Rüyamda ne gördüğümü biliyordu, en başından şüpheli hareketleri vardı. Çizimin sahibi de kendisi olabilir miydi? En başından oyun kurucusu olmuş ve beni savunmasız bir piyon gibi kullanmıştı. Adeta dalga geçer gibi gözümüzün önünde durup bizimle alay etmişti. Lorna'nın ona sorduğu soru cevapsız kaldı ve sadece bana doğru adımladı. Kolumu tuttu ve sarsarak, "Kendine gel, sırası değil" dedi. Gözlerimi sıkıca kapattım ve başımı iki yana sallayarak, "Aklım almıyor" dedim. "Biliyorum, anlaması zor ama imkansız değil" dedi. Bileğimi çekti ve birkaç adım ilerledi. "Lorna" diye seslendin geriye bakarak.

"Eğer canını seviyorsan şimdi kaçmanın tam sırasıdır. Onların seninle bir işi yok" dedi. Kolumu çektim ve adımlarımı durdurup, "Kimlerin?" diye sordum. "Bizi nereye götürdüğünü sanıyorsun? O söylediğin cümlenin ne anlama geldiğini biliyorsun" dedim. "Biliyorum, her şeyi çok iyi biliyorum ama şimdi sadece uzaklaşmamız gerek" dedi. Yaklaştı ve yeniden bileğimi tutmak istedi. Geri çekildim ve yan tarafa dönerek, "Lorna, gidiyoruz" dedim. Sokağın ters yönüne doğru yürümeye başladım. Ne yaptığımı veya neden yaptığımı bilemeyecek kadar karmaşık bir haldeydim. Eğer Boris sandığım kişi ise, onu aramak için her türlü yolu denemiştim, fakat bulduğumda ise olayın nasıl olduğunu sorgulamadan kaçmayı seçmiştim.

Sadece bu korkunç durumun içinden çıkmak ve beynimdeki soruların cevabını bulamasam bile zihnimden atmak istiyordum. Birkaç adım ilerledikten sonra Boris arkamızdan koşarak geldi ve önümüze geçerek, "Tek başına kendini koruyamazsın, bu iş sandığından daha farklı bir boyutta" dedi. Yanından geçip gitmek ve söyledigini kulak ardı etmek istedim, fakat tam yanımda yürümeye devam etti ve sesini yükselterek, "Bundan öylece kaçamayacağını ikimiz de biliyoruz" dedi. Beni derinden yaralayan ve sinirlenmeme sebep olan asıl konu işte buydu. Haklı olmasaydı. Öylece çekip gidemeyeceğimi ve bu konudan sıyrılamayacağımı biliyordum. Damarlarımda dolanan gerginlik ve stres yüzünden vücudum aynı şiddetle titremeye başlamıştı.

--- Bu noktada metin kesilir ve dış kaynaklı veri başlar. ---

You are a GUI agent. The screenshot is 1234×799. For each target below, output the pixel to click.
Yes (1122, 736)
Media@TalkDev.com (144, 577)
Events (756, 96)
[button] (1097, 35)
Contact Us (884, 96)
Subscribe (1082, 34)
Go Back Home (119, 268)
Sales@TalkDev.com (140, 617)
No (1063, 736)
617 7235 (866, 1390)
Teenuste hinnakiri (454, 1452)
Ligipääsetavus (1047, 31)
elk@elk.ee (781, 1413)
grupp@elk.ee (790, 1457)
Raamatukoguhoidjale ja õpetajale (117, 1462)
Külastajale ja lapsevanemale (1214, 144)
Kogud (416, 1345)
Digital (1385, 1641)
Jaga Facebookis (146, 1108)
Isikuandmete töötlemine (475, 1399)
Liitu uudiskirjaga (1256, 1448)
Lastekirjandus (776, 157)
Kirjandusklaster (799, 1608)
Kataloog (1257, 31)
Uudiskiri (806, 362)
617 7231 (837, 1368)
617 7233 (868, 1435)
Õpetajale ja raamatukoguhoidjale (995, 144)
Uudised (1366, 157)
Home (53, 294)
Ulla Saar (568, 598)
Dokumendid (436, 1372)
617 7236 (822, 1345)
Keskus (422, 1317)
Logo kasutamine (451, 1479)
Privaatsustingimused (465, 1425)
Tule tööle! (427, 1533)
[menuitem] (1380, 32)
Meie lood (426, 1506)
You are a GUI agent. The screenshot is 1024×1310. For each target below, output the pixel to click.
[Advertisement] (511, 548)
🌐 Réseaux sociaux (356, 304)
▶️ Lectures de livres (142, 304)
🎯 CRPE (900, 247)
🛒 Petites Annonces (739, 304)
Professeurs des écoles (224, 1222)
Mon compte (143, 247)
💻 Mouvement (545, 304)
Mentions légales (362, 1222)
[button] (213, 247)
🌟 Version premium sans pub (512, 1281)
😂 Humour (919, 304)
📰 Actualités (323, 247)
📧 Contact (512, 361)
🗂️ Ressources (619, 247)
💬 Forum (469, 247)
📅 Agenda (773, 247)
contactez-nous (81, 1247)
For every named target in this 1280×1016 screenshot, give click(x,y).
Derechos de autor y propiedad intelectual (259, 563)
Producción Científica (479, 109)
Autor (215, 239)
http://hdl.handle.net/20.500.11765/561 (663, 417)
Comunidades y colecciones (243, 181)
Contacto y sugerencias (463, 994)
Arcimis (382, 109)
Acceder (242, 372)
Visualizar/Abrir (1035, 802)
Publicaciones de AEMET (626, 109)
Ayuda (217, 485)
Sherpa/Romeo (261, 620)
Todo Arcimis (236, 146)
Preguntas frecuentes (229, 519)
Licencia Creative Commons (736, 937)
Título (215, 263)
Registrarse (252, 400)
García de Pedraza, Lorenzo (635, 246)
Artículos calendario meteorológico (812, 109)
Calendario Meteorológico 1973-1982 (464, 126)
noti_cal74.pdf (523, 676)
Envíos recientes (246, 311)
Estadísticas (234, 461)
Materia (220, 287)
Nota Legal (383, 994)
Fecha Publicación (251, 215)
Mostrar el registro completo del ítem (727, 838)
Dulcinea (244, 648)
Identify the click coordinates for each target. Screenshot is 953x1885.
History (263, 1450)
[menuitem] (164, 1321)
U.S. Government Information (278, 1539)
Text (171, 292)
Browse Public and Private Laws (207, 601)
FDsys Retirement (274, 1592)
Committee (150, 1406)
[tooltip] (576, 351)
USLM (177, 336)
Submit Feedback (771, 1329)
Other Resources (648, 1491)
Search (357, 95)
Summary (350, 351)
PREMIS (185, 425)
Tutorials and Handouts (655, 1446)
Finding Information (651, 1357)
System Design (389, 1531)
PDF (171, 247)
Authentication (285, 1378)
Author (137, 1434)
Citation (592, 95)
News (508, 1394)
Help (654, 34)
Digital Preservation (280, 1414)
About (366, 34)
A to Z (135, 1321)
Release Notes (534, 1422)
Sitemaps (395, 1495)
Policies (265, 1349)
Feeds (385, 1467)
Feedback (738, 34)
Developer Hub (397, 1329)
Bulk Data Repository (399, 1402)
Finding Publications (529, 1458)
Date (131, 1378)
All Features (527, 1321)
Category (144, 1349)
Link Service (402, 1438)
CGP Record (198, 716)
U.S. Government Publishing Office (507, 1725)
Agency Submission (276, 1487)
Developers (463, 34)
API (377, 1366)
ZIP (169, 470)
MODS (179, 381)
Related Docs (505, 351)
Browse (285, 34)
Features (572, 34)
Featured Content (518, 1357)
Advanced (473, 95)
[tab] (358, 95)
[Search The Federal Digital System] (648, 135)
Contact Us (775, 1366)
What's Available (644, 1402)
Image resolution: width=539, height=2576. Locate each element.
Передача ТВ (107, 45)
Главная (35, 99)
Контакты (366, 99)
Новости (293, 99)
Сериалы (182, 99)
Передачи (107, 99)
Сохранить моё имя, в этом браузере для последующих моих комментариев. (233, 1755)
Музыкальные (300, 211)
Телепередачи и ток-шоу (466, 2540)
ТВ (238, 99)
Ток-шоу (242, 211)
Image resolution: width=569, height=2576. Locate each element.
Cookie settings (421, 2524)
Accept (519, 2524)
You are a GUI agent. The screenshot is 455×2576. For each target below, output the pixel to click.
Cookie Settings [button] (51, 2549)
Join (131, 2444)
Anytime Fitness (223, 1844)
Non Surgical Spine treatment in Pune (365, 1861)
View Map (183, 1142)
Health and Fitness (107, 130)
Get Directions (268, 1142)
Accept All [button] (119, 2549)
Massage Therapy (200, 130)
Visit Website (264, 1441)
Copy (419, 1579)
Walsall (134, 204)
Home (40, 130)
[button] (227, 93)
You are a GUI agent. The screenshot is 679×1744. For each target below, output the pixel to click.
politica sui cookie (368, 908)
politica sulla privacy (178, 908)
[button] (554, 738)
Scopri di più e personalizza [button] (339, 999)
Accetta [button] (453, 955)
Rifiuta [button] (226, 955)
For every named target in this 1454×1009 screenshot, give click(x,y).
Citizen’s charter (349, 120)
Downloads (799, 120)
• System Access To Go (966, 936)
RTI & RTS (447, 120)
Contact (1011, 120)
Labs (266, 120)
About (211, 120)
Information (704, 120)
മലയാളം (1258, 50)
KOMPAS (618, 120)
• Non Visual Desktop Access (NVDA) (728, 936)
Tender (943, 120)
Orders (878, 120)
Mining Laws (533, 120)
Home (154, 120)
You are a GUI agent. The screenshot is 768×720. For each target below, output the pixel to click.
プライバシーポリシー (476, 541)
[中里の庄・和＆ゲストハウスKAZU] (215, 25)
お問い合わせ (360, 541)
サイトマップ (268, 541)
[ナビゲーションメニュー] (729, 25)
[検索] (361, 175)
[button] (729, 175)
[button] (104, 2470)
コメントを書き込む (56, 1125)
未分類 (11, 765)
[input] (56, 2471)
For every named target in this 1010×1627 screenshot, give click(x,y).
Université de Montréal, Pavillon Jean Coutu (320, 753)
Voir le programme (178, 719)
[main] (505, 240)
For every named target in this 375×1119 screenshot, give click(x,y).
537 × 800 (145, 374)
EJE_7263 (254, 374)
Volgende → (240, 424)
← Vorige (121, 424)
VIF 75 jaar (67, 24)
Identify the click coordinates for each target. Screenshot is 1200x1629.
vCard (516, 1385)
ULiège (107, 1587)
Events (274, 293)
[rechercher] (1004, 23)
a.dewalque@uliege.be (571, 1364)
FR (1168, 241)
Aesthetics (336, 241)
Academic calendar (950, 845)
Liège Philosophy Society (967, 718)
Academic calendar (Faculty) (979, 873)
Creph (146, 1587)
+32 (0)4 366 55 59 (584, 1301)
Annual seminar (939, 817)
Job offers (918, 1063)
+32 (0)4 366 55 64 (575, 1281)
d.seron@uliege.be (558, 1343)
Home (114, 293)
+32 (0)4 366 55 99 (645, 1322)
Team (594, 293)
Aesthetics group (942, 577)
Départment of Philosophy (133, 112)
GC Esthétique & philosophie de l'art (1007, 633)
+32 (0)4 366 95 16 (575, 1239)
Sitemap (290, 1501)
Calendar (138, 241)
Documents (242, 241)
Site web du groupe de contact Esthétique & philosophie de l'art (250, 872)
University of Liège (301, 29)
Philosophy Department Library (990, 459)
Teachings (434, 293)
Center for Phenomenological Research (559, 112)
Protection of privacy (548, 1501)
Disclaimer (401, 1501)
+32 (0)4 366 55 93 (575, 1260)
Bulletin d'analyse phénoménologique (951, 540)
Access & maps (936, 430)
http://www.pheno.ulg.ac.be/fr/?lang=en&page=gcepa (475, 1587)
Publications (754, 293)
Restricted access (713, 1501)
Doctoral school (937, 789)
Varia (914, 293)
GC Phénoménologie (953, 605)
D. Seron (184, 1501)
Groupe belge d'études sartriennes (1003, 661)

Sokağın bir kenarına, sokak lambasının yanı boşuna doğru yaklaştım. Elimi soğuk metale yasladım ve bedenimi ayakta tutmak için destek aldım. "Lütfen artık git, daha fazla duymak istemiyorum" dedim. Elimi boğazıma doğru götürdüm ve göğsümden çeneme kadar yavaş hareketlerle dokundum. Hırkamın önünü açtım ve nefes alabilmek için biraz daha çabaladım. Lorna, önce sağ kolumu tuttu ardından elini belime dolayarak, "Tuttum seni" diye konuştu. Yere oturmam için destek vermek istedi ama ayakta durmaya ve direnmeye devam ettim. Öne doğru sendeleyerek birkaç adım daha attım ve sol tarafıma dönüp, "Ben bittim, anlıyor musun? Artık bu konu hakkında hiçbir şey öğrenmek ve bilmek istemiyorum. Sadece normal yaşantıma geri dönmek istiyorum" dedim.